Data for this exercise:
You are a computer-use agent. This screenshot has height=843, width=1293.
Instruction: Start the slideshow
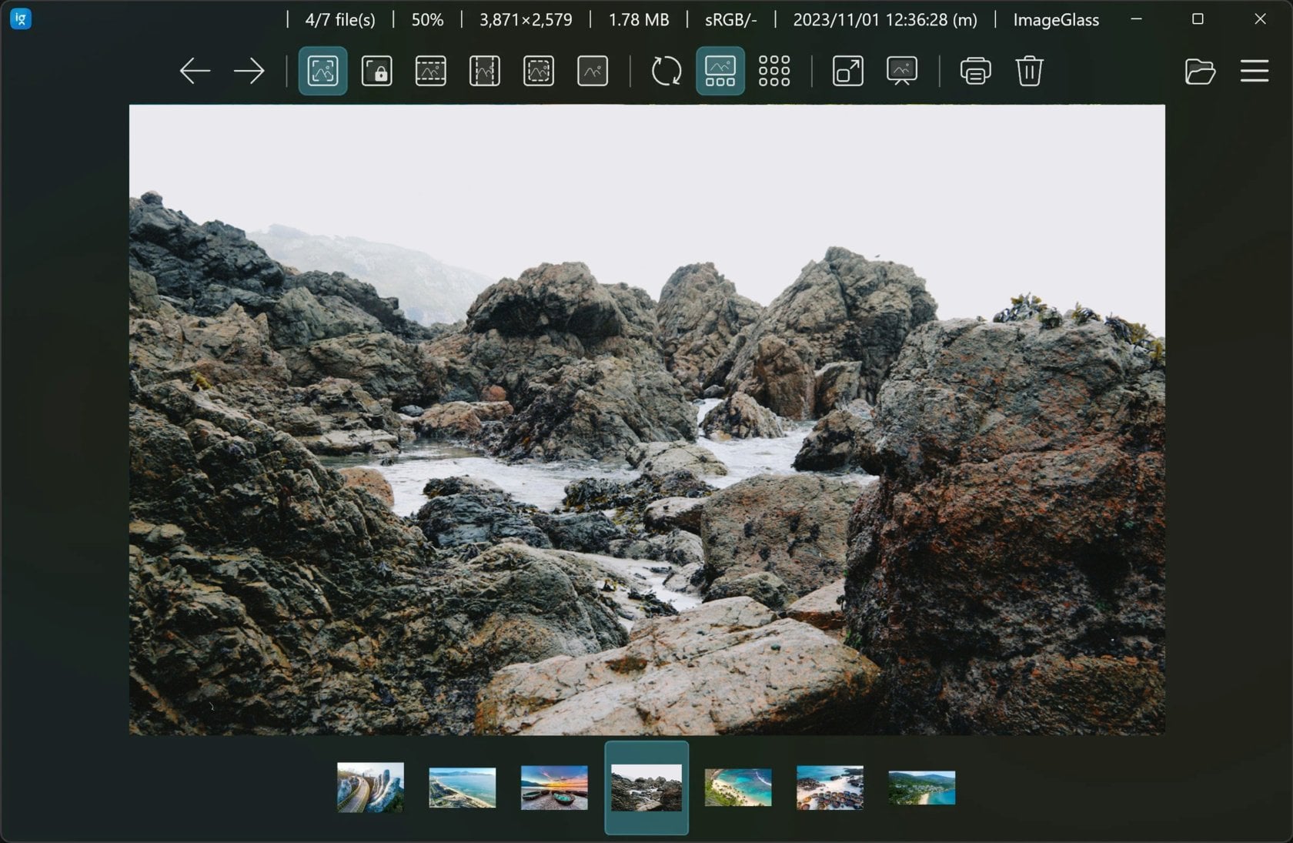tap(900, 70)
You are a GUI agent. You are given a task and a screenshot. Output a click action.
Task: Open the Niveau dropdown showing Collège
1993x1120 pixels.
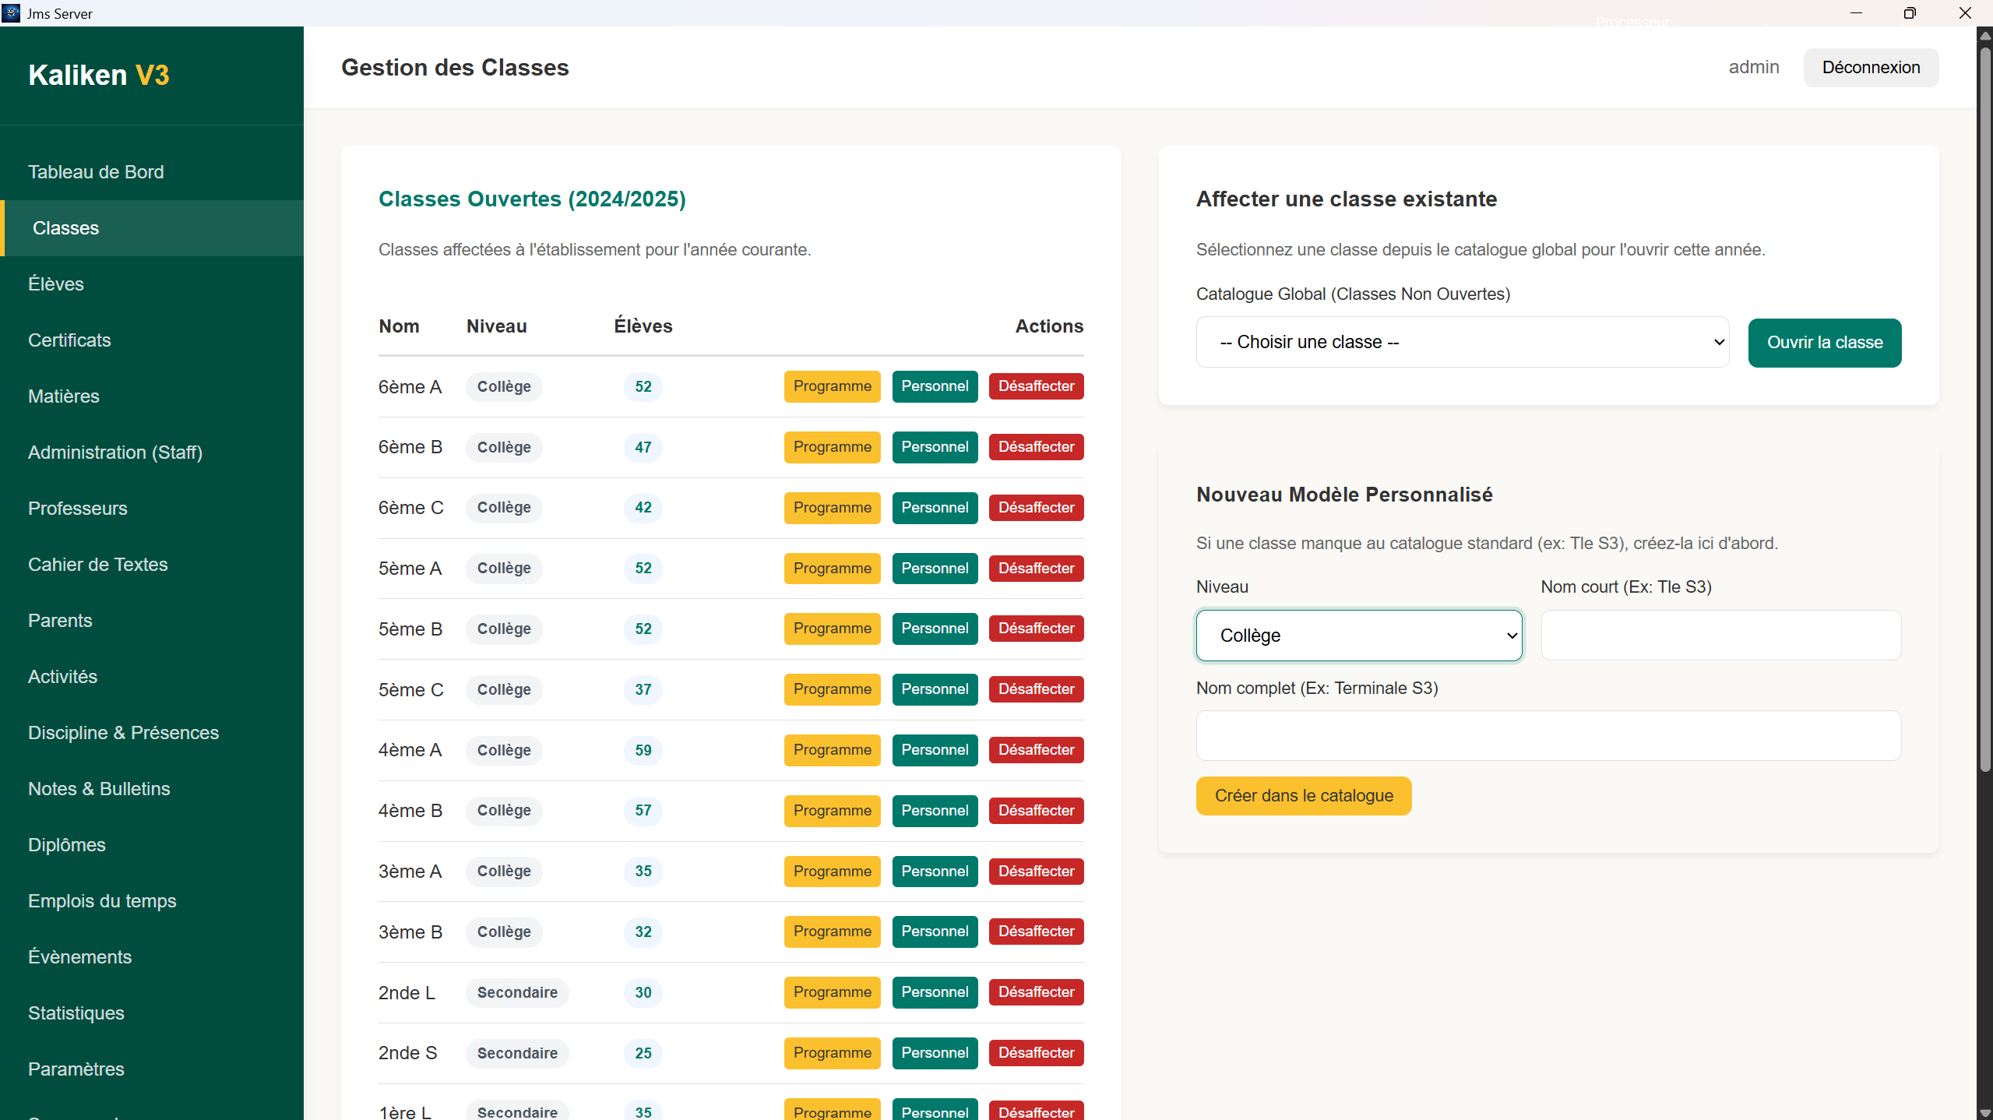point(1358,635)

Job: Repeat the lines of the items above verbatim, omitting the pictures from the answer.

Expected answer:
You are a computer-use agent. This screenshot has height=843, width=1293.
Instruction: Start the slideshow
tap(900, 70)
You are a GUI agent. You are given a task and a screenshot. Output a click action.
Task: Open the Niveau dropdown showing Collège
1993x1120 pixels.
point(1358,635)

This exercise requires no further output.